What the exercise asks
The listing below holds a line with "You are a GUI agent. The screenshot is 1501×2464." and a line with "网站地图 (1221, 2137)". Reproduce those two lines exactly, plus everything between them.

━━ The data ━━

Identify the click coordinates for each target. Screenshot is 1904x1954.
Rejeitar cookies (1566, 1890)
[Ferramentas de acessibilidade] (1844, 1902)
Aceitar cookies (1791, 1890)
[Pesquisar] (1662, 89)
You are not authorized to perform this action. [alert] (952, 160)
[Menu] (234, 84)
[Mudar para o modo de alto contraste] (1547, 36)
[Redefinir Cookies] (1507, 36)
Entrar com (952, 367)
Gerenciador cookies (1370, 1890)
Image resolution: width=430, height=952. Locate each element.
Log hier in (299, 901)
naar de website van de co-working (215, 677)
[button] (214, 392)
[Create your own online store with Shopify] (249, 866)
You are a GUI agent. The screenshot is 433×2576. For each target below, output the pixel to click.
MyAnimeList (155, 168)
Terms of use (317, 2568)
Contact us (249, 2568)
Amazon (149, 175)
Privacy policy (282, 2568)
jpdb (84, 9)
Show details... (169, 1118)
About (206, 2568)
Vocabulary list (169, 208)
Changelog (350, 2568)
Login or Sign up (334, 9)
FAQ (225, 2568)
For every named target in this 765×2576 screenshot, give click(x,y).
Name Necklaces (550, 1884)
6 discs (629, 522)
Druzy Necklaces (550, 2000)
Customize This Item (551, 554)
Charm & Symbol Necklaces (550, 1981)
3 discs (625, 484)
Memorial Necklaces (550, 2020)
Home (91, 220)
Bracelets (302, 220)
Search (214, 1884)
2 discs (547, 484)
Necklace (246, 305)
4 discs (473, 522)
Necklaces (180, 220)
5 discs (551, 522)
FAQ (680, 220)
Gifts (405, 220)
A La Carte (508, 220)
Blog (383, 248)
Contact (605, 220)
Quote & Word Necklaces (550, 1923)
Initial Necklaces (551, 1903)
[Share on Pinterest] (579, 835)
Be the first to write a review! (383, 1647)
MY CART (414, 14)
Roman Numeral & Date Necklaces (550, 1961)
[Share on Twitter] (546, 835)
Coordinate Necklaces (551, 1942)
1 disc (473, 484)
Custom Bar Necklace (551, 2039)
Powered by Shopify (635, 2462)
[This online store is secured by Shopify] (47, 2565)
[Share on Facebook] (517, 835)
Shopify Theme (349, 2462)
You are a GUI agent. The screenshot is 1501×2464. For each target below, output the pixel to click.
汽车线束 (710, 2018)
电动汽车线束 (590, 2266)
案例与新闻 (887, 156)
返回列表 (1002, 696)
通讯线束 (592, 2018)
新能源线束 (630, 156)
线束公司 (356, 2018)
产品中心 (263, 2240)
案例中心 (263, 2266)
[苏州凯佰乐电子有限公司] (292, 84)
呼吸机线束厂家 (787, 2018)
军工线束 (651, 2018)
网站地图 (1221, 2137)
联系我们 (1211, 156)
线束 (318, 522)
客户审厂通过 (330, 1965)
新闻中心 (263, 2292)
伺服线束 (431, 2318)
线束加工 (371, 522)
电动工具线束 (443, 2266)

━━━

Reply to the task
You are a GUI agent. The screenshot is 1501×2464. For each target below, output the pixel to click.
汽车线束 (710, 2018)
电动汽车线束 (590, 2266)
案例与新闻 (887, 156)
返回列表 (1002, 696)
通讯线束 (592, 2018)
新能源线束 (630, 156)
线束公司 (356, 2018)
产品中心 (263, 2240)
案例中心 (263, 2266)
[苏州凯佰乐电子有限公司] (292, 84)
呼吸机线束厂家 (787, 2018)
军工线束 (651, 2018)
网站地图 (1221, 2137)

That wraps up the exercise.